--- Extracted material ---

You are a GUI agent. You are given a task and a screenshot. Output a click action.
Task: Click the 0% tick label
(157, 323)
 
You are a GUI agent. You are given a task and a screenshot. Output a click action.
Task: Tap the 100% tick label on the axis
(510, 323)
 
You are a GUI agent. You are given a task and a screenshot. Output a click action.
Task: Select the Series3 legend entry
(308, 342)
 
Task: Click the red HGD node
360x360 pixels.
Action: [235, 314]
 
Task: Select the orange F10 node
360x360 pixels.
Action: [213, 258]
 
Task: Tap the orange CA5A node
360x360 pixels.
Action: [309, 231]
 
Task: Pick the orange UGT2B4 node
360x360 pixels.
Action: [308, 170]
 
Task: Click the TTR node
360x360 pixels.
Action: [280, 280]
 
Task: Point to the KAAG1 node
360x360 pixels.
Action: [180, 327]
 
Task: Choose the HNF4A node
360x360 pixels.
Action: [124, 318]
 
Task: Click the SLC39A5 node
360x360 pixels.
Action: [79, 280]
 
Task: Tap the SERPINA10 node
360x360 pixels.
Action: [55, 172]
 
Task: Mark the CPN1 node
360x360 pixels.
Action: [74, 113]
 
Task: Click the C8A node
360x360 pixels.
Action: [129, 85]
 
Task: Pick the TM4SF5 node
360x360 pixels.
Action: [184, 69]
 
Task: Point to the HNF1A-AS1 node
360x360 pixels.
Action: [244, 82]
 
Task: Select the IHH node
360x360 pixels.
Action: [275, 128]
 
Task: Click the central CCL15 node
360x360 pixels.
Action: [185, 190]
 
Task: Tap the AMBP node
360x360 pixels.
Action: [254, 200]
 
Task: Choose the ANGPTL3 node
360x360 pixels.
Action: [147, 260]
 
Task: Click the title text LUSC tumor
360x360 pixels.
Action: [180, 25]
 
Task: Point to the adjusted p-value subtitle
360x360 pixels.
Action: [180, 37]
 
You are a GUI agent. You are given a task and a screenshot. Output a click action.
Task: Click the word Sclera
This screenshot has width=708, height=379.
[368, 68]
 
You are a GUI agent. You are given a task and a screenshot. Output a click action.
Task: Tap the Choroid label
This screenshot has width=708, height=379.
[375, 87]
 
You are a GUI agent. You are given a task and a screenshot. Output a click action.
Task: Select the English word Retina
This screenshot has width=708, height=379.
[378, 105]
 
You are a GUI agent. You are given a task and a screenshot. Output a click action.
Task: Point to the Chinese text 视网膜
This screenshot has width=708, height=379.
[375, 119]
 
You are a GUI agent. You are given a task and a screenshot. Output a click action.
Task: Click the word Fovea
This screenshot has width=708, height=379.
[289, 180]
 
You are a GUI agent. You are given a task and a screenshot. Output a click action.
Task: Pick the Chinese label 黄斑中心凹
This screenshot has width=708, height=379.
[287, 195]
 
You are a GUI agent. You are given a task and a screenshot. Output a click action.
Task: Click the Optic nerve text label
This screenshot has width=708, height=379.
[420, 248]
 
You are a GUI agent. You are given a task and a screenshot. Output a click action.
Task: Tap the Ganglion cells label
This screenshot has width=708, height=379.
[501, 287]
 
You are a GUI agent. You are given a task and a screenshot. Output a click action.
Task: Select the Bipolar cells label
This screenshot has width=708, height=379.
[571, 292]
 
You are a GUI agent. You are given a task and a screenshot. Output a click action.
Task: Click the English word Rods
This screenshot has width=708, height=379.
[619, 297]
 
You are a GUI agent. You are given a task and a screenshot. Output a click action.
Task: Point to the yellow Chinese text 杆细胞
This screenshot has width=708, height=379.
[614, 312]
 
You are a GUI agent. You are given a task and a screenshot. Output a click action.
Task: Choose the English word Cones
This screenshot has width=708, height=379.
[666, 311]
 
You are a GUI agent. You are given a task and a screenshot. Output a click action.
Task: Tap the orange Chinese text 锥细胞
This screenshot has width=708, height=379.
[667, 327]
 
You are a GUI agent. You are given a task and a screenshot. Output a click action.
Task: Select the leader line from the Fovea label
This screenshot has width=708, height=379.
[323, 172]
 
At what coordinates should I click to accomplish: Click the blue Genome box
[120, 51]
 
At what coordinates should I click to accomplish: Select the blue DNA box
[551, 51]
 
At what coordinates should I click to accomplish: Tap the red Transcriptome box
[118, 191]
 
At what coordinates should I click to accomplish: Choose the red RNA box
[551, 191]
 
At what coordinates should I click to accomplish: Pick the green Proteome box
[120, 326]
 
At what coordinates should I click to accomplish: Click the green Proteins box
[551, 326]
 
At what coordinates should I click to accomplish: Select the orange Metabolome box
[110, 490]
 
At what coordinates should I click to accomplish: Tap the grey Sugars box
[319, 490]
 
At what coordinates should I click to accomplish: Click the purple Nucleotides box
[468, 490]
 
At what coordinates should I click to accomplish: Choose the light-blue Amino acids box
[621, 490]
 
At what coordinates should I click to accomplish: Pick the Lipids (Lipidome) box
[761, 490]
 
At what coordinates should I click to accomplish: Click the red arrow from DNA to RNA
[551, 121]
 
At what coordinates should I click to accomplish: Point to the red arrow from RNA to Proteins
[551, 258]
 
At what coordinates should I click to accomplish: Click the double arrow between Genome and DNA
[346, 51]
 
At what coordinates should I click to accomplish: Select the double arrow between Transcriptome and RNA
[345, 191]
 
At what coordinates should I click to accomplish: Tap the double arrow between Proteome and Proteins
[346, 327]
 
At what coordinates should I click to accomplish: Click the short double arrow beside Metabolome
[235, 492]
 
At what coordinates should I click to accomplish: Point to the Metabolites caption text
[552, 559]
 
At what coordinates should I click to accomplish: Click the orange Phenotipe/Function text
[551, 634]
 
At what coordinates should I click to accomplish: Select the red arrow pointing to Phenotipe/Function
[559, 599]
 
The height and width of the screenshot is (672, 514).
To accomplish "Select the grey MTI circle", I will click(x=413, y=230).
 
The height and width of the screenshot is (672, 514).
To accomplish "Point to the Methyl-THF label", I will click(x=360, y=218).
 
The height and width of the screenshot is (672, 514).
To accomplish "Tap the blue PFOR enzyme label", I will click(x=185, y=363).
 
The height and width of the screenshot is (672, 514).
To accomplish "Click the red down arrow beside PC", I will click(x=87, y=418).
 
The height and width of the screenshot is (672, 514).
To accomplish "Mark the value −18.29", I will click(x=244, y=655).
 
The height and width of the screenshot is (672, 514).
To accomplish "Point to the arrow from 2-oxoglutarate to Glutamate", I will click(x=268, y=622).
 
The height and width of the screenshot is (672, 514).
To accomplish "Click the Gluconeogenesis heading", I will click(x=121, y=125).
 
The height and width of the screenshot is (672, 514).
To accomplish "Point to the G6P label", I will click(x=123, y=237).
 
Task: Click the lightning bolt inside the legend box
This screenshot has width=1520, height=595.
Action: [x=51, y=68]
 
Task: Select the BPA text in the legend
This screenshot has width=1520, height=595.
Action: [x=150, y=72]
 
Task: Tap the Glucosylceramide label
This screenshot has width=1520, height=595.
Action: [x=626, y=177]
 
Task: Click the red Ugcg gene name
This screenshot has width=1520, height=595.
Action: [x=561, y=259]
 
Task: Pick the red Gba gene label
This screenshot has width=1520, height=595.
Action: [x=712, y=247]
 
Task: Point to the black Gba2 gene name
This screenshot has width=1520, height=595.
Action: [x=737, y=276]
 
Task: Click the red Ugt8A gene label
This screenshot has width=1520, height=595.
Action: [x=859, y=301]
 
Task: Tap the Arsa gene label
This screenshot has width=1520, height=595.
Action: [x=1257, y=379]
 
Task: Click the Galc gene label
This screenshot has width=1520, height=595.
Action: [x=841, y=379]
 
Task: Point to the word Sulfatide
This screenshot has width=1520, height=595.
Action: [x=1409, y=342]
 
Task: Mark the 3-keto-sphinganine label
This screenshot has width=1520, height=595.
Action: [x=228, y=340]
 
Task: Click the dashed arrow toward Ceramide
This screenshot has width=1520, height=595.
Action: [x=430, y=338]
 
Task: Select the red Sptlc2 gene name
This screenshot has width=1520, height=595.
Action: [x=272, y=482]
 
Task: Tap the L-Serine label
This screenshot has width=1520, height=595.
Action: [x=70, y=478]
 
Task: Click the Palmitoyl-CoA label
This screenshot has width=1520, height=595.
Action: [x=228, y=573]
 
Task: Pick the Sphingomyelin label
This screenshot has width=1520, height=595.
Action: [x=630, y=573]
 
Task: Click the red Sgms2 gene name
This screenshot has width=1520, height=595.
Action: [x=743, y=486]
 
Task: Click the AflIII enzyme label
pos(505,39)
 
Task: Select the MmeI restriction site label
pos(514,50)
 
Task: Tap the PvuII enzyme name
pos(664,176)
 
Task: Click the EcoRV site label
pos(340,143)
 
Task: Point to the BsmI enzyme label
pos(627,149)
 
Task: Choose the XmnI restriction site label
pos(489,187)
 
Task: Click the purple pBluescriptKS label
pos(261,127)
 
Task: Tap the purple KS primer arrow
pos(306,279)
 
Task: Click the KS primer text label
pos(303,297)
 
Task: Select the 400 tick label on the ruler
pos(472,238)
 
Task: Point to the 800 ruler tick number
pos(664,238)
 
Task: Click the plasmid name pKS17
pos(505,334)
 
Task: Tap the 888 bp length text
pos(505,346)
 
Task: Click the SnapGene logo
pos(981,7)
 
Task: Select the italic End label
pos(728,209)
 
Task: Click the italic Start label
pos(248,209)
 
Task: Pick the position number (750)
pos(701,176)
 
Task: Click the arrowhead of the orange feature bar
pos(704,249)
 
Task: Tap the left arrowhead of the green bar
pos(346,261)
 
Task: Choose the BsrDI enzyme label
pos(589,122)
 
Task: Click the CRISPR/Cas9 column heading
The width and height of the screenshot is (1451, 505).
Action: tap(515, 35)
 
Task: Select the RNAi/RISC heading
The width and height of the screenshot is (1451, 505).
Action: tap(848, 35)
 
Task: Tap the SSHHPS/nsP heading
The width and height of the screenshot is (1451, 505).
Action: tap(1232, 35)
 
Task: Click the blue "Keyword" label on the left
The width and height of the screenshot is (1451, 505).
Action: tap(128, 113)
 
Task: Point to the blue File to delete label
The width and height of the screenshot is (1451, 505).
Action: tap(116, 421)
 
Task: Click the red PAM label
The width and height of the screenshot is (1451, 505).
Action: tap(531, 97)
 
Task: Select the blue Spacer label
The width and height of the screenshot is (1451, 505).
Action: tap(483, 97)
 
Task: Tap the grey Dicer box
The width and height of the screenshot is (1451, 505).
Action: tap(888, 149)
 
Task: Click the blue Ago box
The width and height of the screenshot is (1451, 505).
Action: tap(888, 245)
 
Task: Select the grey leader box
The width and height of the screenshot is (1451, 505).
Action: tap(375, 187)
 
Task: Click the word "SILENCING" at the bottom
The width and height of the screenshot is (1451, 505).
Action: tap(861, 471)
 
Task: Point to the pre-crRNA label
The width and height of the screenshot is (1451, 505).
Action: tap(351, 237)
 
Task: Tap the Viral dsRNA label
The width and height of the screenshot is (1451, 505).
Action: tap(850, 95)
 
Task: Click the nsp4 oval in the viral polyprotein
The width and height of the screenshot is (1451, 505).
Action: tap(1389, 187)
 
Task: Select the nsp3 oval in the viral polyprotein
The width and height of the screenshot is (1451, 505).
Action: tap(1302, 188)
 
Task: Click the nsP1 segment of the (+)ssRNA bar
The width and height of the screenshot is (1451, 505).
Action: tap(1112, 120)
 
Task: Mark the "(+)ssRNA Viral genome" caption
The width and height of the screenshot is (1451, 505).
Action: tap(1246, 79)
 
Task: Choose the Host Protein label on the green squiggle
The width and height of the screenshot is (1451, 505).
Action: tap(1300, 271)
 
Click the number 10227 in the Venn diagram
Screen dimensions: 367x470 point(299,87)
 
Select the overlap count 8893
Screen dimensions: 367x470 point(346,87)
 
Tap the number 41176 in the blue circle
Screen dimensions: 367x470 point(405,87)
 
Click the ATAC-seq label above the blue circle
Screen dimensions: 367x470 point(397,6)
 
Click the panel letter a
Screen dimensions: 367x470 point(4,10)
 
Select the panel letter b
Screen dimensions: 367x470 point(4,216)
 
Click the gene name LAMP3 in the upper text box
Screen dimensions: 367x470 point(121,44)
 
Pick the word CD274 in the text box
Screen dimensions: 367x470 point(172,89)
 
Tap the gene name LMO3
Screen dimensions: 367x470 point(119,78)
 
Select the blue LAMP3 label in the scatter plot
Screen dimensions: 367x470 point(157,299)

---

#### What to work on
Where the data above reaches the line holding "Screen dimensions: 367x470 point(346,87)", begin printing, and stop after the line holding "Select the blue LAMP3". Each line must be reproduced exactly, with nothing else added.

#### Response area
Screen dimensions: 367x470 point(346,87)
 
Tap the number 41176 in the blue circle
Screen dimensions: 367x470 point(405,87)
 
Click the ATAC-seq label above the blue circle
Screen dimensions: 367x470 point(397,6)
 
Click the panel letter a
Screen dimensions: 367x470 point(4,10)
 
Select the panel letter b
Screen dimensions: 367x470 point(4,216)
 
Click the gene name LAMP3 in the upper text box
Screen dimensions: 367x470 point(121,44)
 
Pick the word CD274 in the text box
Screen dimensions: 367x470 point(172,89)
 
Tap the gene name LMO3
Screen dimensions: 367x470 point(119,78)
 
Select the blue LAMP3 label in the scatter plot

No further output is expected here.